Dataset entries:

———

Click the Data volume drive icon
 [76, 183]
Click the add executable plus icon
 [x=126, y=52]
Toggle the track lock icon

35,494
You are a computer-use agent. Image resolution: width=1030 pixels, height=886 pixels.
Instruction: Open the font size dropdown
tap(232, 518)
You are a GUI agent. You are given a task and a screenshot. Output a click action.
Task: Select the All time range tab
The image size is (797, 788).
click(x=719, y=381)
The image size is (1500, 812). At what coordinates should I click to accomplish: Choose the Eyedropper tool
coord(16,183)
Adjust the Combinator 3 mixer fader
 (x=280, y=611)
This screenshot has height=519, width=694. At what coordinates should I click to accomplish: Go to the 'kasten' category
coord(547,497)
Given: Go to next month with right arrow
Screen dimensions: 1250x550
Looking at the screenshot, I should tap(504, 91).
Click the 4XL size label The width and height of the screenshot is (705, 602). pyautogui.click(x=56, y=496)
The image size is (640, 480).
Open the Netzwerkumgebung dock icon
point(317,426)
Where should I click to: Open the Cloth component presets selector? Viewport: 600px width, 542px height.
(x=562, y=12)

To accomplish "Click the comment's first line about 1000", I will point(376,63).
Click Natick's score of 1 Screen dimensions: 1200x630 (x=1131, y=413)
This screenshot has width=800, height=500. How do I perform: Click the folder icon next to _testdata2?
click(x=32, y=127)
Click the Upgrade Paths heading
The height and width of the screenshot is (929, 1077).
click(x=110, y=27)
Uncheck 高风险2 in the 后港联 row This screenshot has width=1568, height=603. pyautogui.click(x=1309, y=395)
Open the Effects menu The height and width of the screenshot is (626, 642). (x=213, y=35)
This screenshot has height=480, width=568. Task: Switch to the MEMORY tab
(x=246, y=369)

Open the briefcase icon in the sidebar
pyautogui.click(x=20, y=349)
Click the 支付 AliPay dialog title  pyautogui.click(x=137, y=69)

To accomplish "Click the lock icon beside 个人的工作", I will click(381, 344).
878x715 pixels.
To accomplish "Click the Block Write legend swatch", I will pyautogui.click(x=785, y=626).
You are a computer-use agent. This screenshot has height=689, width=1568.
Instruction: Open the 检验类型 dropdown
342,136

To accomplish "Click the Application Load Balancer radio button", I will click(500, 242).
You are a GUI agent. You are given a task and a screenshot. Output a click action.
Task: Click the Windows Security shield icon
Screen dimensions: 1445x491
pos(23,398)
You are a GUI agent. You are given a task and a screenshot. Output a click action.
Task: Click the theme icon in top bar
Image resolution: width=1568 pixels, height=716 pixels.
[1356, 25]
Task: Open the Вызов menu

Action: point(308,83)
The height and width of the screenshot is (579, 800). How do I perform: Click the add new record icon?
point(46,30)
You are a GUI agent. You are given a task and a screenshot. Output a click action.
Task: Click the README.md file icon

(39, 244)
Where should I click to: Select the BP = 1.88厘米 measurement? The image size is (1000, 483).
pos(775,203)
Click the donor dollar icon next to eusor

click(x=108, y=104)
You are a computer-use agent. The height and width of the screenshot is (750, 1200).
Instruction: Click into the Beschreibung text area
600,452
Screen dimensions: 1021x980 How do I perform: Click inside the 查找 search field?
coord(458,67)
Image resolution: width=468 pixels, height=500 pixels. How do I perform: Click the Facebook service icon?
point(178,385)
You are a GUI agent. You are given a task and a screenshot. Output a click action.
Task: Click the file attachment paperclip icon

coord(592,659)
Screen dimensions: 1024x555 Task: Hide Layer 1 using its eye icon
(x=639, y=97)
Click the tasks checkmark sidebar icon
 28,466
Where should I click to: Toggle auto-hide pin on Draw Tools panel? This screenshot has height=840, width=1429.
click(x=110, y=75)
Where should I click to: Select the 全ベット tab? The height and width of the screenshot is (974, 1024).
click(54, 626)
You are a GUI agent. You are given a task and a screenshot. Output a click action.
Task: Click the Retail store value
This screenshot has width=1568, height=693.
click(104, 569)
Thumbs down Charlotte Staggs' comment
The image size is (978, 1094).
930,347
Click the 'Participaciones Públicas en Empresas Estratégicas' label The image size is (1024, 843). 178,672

———

EXERCISE DESCRIPTION -> Each record above must be restated in full, word for word.

ANSWER TO THIS TASK ->
Click the Data volume drive icon
 [76, 183]
Click the add executable plus icon
 [x=126, y=52]
Toggle the track lock icon

35,494
You are a computer-use agent. Image resolution: width=1030 pixels, height=886 pixels.
Instruction: Open the font size dropdown
tap(232, 518)
You are a GUI agent. You are given a task and a screenshot. Output a click action.
Task: Select the All time range tab
The image size is (797, 788).
click(x=719, y=381)
The image size is (1500, 812). At what coordinates should I click to accomplish: Choose the Eyedropper tool
coord(16,183)
Adjust the Combinator 3 mixer fader
 (x=280, y=611)
This screenshot has height=519, width=694. At what coordinates should I click to accomplish: Go to the 'kasten' category
coord(547,497)
Given: Go to next month with right arrow
Screen dimensions: 1250x550
Looking at the screenshot, I should tap(504, 91).
Click the 4XL size label The width and height of the screenshot is (705, 602). pyautogui.click(x=56, y=496)
The image size is (640, 480).
Open the Netzwerkumgebung dock icon
point(317,426)
Where should I click to: Open the Cloth component presets selector? Viewport: 600px width, 542px height.
(x=562, y=12)

To accomplish "Click the comment's first line about 1000", I will point(376,63).
Click Natick's score of 1 Screen dimensions: 1200x630 (x=1131, y=413)
This screenshot has width=800, height=500. How do I perform: Click the folder icon next to _testdata2?
click(x=32, y=127)
Click the Upgrade Paths heading
The height and width of the screenshot is (929, 1077).
click(x=110, y=27)
Uncheck 高风险2 in the 后港联 row This screenshot has width=1568, height=603. pyautogui.click(x=1309, y=395)
Open the Effects menu The height and width of the screenshot is (626, 642). (x=213, y=35)
This screenshot has height=480, width=568. Task: Switch to the MEMORY tab
(x=246, y=369)

Open the briefcase icon in the sidebar
pyautogui.click(x=20, y=349)
Click the 支付 AliPay dialog title  pyautogui.click(x=137, y=69)

To accomplish "Click the lock icon beside 个人的工作", I will click(381, 344).
878x715 pixels.
To accomplish "Click the Block Write legend swatch", I will pyautogui.click(x=785, y=626).
You are a computer-use agent. This screenshot has height=689, width=1568.
Instruction: Open the 检验类型 dropdown
342,136

To accomplish "Click the Application Load Balancer radio button", I will click(500, 242).
You are a GUI agent. You are given a task and a screenshot. Output a click action.
Task: Click the Windows Security shield icon
Screen dimensions: 1445x491
pos(23,398)
You are a GUI agent. You are given a task and a screenshot. Output a click action.
Task: Click the theme icon in top bar
Image resolution: width=1568 pixels, height=716 pixels.
[1356, 25]
Task: Open the Вызов menu

Action: point(308,83)
The height and width of the screenshot is (579, 800). How do I perform: Click the add new record icon?
point(46,30)
You are a GUI agent. You are given a task and a screenshot. Output a click action.
Task: Click the README.md file icon

(39, 244)
Where should I click to: Select the BP = 1.88厘米 measurement? The image size is (1000, 483).
pos(775,203)
Click the donor dollar icon next to eusor

click(x=108, y=104)
You are a computer-use agent. The height and width of the screenshot is (750, 1200).
Instruction: Click into the Beschreibung text area
600,452
Screen dimensions: 1021x980 How do I perform: Click inside the 查找 search field?
coord(458,67)
Image resolution: width=468 pixels, height=500 pixels. How do I perform: Click the Facebook service icon?
point(178,385)
You are a GUI agent. You are given a task and a screenshot. Output a click action.
Task: Click the file attachment paperclip icon

coord(592,659)
Screen dimensions: 1024x555 Task: Hide Layer 1 using its eye icon
(x=639, y=97)
Click the tasks checkmark sidebar icon
 28,466
Where should I click to: Toggle auto-hide pin on Draw Tools panel? This screenshot has height=840, width=1429.
click(x=110, y=75)
Where should I click to: Select the 全ベット tab? The height and width of the screenshot is (974, 1024).
click(54, 626)
You are a GUI agent. You are given a task and a screenshot. Output a click action.
Task: Click the Retail store value
This screenshot has width=1568, height=693.
click(104, 569)
Thumbs down Charlotte Staggs' comment
The image size is (978, 1094).
930,347
Click the 'Participaciones Públicas en Empresas Estratégicas' label The image size is (1024, 843). 178,672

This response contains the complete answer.